ACTIVITY »
In the entries below, find the line containing "Task: Switch to the 官方版块 tab" and the line containing "The width and height of the screenshot is (784, 1540).". Copy those two lines and everything between them exactly, and only that.

....................

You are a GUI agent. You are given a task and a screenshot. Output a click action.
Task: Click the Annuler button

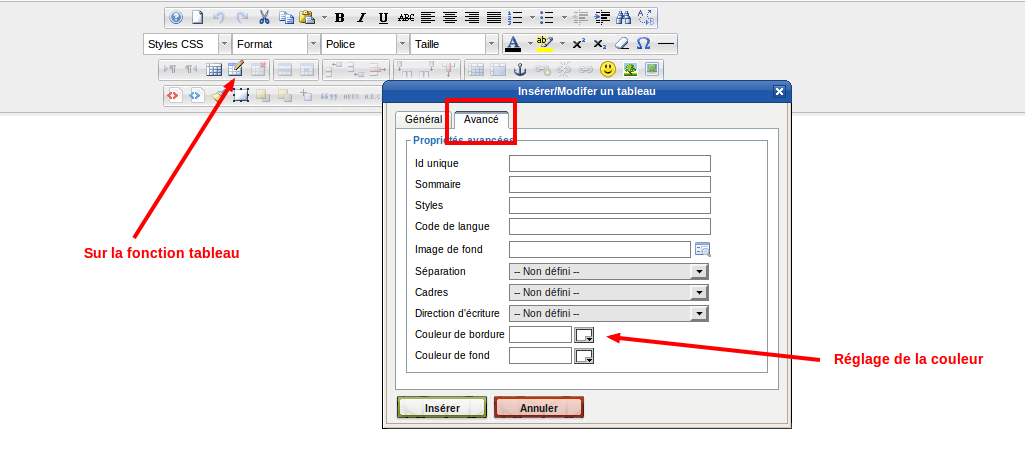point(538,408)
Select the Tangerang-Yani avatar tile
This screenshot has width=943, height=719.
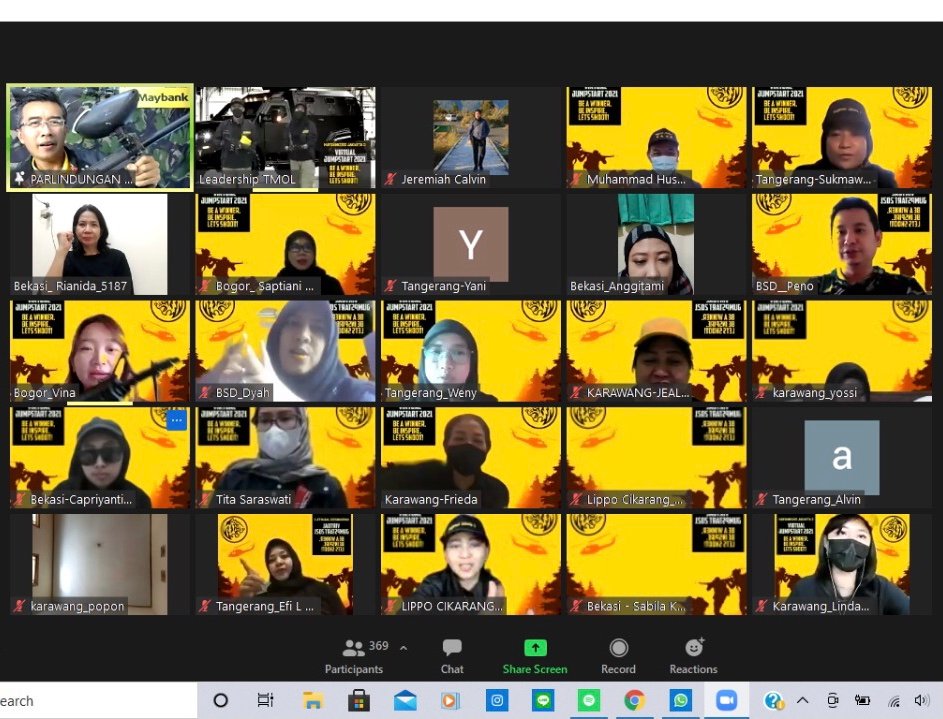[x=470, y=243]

....................

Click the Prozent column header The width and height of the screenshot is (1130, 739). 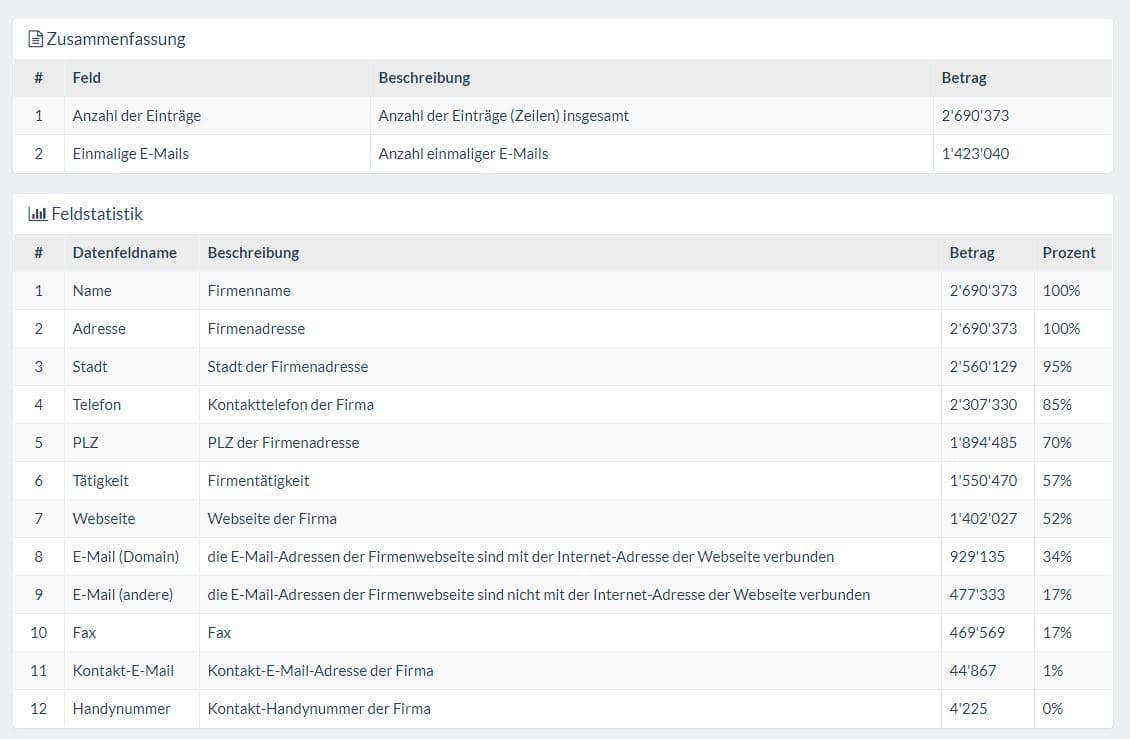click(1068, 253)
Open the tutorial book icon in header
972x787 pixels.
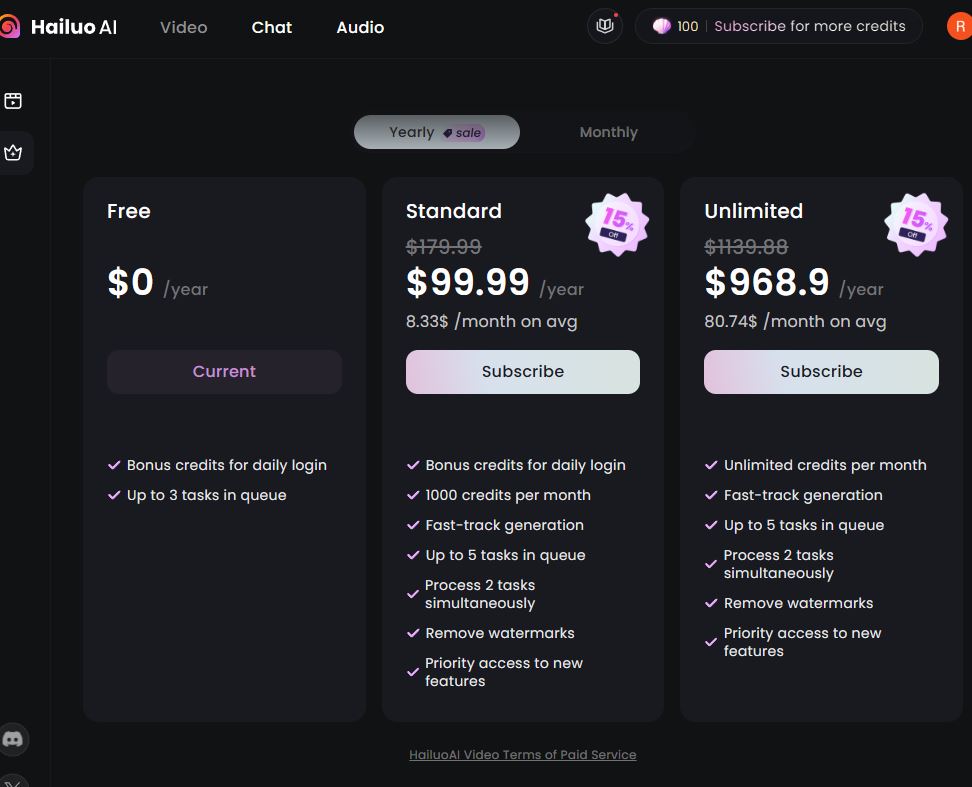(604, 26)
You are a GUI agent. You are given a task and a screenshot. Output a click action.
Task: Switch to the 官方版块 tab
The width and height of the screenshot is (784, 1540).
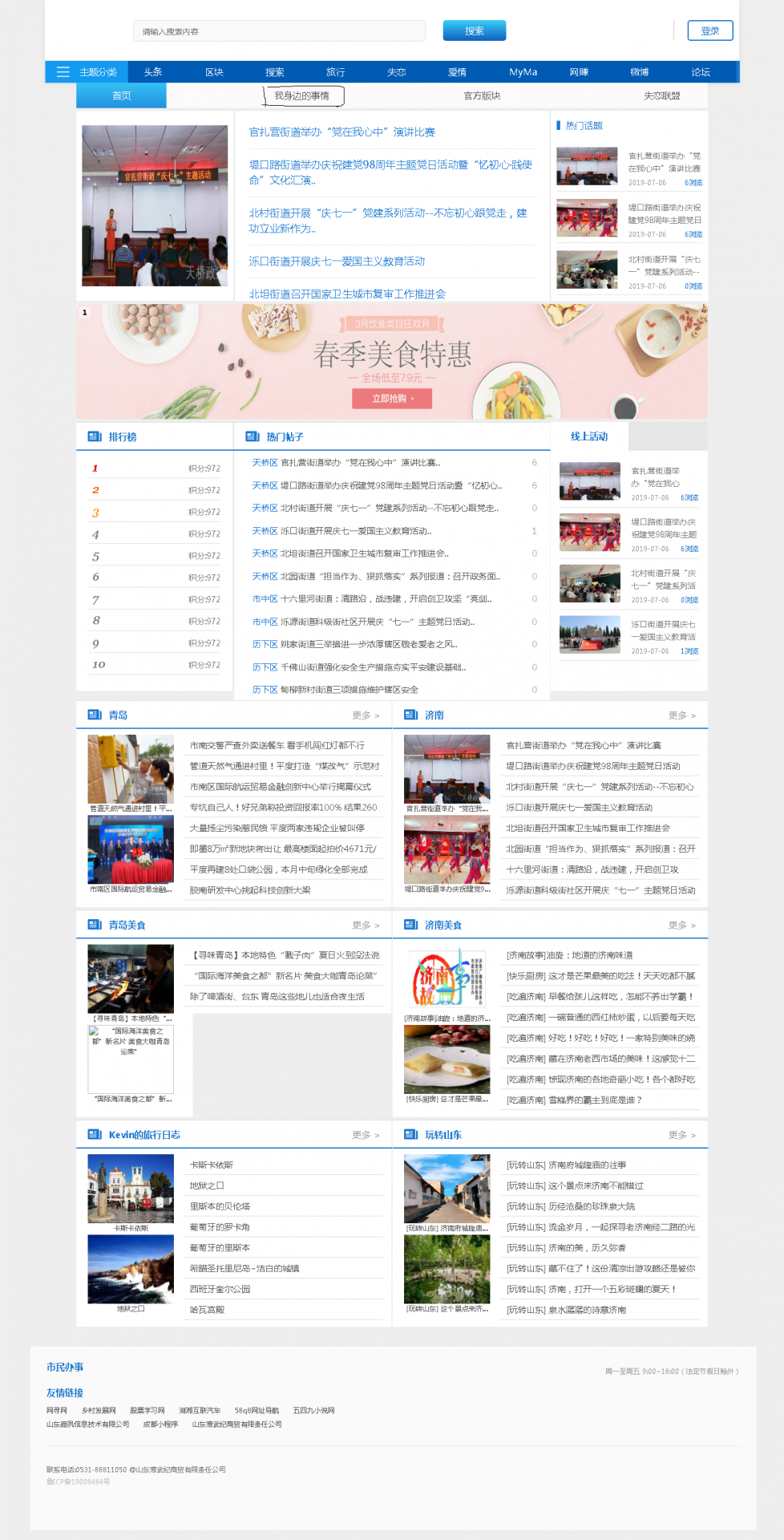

....................

REPLY TO THE TASK »
Task: Switch to the 官方版块 tab
The width and height of the screenshot is (784, 1540).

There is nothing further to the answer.